Set down exactly, and only, the lines from the one with "This screenshot has width=960, height=432." to the final line of the entries, both included.

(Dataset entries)
◆ ◆ ◆ ◆ ◆
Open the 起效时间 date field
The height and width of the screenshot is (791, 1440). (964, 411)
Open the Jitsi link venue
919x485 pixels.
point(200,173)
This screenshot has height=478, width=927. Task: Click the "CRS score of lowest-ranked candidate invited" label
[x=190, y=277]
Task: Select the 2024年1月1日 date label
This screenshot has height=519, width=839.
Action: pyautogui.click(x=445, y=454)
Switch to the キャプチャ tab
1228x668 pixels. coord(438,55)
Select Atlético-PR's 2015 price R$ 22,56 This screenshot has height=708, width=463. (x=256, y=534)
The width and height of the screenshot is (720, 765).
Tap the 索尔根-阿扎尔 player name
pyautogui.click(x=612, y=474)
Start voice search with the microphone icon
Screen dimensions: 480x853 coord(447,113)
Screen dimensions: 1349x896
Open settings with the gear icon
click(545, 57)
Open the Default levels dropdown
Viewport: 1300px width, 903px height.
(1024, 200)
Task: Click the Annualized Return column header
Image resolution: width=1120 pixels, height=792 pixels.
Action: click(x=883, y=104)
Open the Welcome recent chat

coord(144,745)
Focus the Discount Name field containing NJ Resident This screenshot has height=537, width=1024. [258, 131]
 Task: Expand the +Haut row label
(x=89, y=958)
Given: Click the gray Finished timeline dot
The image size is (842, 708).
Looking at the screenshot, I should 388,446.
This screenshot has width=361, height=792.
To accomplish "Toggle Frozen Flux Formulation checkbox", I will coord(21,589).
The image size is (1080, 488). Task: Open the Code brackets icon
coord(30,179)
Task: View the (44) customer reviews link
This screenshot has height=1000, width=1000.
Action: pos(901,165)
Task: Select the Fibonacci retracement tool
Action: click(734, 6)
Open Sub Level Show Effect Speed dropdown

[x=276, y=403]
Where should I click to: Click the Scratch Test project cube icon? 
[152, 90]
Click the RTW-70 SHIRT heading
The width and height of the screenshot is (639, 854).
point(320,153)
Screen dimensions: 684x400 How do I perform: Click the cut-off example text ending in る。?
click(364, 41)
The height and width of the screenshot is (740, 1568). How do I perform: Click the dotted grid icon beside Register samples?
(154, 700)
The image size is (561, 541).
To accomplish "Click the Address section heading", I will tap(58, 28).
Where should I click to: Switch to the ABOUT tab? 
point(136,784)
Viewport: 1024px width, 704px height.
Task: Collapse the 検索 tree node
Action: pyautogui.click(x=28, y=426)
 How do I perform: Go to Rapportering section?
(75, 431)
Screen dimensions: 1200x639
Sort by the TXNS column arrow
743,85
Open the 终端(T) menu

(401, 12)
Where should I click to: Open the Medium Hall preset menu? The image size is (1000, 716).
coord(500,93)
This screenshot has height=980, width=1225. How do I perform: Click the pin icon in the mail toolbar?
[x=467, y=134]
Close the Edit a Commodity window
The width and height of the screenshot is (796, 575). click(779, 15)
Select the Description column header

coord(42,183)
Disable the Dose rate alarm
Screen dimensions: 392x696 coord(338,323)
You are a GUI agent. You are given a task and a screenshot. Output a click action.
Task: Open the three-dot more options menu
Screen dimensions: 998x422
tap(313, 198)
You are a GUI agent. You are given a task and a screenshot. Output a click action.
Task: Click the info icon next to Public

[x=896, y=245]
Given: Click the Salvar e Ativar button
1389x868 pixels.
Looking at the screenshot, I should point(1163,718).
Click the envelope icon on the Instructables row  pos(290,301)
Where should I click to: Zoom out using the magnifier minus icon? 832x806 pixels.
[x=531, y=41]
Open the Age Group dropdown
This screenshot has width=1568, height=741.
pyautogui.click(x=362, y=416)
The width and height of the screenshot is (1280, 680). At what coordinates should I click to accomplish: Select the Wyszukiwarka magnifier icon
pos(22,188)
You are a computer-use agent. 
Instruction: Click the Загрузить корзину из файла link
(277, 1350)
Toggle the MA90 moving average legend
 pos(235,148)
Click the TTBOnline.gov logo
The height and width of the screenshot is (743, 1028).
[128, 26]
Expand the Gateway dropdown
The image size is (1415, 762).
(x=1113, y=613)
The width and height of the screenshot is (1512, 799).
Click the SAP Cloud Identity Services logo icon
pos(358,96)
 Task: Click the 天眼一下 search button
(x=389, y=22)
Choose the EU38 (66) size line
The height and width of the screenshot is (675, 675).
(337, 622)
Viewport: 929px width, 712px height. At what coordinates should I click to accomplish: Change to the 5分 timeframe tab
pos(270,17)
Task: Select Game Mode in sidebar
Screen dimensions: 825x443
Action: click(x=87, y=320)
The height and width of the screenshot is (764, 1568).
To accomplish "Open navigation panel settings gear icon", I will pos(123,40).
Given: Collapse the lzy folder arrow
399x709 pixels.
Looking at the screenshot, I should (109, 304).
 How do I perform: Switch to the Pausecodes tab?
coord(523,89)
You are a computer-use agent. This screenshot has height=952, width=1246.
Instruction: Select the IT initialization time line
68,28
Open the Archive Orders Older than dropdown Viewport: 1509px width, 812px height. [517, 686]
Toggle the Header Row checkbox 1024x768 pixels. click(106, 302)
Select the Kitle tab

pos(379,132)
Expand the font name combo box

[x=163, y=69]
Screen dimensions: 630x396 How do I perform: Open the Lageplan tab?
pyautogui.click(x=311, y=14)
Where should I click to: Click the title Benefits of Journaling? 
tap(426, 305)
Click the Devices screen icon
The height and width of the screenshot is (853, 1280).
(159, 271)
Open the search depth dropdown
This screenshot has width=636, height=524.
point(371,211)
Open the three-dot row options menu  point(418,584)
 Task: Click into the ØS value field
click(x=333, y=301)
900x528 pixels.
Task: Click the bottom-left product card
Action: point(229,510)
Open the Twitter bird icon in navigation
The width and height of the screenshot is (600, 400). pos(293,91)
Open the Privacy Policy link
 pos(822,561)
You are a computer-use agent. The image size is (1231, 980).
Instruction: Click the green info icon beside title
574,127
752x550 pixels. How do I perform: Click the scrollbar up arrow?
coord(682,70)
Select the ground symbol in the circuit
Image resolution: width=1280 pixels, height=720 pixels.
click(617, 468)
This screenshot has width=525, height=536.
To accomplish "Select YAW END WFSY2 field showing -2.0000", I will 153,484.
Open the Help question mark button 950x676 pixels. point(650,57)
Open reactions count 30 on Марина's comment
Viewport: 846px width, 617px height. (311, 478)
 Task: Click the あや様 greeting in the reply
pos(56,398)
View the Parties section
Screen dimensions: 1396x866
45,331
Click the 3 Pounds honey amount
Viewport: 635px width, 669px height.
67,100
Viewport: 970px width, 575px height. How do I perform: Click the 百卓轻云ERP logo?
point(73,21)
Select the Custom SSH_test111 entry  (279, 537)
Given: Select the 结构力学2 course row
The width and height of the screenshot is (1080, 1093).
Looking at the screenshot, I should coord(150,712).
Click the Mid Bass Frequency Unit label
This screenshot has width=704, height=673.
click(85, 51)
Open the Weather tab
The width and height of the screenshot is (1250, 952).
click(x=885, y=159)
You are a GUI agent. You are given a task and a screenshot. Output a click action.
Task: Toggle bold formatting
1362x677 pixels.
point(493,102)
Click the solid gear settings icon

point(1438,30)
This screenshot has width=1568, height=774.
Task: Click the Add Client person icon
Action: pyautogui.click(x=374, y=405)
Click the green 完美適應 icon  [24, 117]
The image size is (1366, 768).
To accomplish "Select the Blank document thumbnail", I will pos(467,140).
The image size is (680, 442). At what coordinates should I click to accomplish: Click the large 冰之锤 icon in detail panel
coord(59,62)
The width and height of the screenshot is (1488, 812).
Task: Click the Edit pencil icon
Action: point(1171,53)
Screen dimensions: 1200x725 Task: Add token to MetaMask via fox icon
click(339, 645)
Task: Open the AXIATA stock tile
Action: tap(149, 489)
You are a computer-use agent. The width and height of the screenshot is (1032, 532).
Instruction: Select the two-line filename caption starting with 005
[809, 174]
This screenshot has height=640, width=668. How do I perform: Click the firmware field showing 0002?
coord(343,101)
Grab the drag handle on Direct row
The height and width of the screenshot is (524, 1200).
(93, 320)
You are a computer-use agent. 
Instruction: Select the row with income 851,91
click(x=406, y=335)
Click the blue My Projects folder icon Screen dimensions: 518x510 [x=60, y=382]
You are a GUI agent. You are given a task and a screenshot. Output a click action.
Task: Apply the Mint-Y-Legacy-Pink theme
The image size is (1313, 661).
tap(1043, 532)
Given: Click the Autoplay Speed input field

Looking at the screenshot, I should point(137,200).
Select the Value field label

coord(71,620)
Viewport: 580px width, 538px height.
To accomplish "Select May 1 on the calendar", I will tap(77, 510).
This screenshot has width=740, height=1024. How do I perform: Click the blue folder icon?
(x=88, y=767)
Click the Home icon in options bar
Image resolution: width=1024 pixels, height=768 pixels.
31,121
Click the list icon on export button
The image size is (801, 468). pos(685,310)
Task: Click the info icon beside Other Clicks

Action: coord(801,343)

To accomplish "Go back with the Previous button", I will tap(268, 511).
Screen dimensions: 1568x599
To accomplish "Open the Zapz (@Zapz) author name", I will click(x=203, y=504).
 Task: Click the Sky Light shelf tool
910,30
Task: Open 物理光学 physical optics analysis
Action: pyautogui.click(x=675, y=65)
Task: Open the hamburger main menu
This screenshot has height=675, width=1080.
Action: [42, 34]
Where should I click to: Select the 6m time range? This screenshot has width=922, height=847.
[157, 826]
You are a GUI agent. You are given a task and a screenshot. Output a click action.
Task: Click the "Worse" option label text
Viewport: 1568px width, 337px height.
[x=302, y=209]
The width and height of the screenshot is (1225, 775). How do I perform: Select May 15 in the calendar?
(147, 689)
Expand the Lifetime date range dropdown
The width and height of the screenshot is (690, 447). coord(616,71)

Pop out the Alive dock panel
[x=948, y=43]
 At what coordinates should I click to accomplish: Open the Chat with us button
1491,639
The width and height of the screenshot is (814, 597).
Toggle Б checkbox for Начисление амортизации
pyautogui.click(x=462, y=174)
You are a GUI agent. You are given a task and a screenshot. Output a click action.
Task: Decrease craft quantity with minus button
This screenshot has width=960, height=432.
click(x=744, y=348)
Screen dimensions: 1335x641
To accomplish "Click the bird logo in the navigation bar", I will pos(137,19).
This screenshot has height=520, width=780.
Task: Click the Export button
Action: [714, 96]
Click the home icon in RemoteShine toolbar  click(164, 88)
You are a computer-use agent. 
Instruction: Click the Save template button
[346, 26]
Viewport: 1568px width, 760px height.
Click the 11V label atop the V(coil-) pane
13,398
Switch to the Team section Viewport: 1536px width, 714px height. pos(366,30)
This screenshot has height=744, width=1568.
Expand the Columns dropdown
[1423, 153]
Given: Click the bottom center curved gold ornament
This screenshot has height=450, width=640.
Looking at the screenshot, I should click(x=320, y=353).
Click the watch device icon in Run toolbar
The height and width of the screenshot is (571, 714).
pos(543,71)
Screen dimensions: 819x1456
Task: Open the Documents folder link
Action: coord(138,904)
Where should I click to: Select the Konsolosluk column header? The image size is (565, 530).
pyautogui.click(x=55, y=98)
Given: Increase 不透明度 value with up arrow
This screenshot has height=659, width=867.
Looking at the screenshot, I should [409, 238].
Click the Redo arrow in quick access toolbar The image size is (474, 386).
◆ ◆ ◆ ◆ ◆
__Answer below__
This screenshot has width=960, height=432.
click(x=744, y=348)
Screen dimensions: 1335x641
To accomplish "Click the bird logo in the navigation bar", I will pos(137,19).
This screenshot has height=520, width=780.
Task: Click the Export button
Action: [714, 96]
Click the home icon in RemoteShine toolbar  click(164, 88)
You are a computer-use agent. 
Instruction: Click the Save template button
[346, 26]
Viewport: 1568px width, 760px height.
Click the 11V label atop the V(coil-) pane
13,398
Switch to the Team section Viewport: 1536px width, 714px height. pos(366,30)
This screenshot has height=744, width=1568.
Expand the Columns dropdown
[1423, 153]
Given: Click the bottom center curved gold ornament
This screenshot has height=450, width=640.
Looking at the screenshot, I should click(x=320, y=353).
Click the watch device icon in Run toolbar
The height and width of the screenshot is (571, 714).
pos(543,71)
Screen dimensions: 819x1456
Task: Open the Documents folder link
Action: coord(138,904)
Where should I click to: Select the Konsolosluk column header? The image size is (565, 530).
pyautogui.click(x=55, y=98)
Given: Increase 不透明度 value with up arrow
This screenshot has height=659, width=867.
Looking at the screenshot, I should [409, 238].
Click the Redo arrow in quick access toolbar The image size is (474, 386).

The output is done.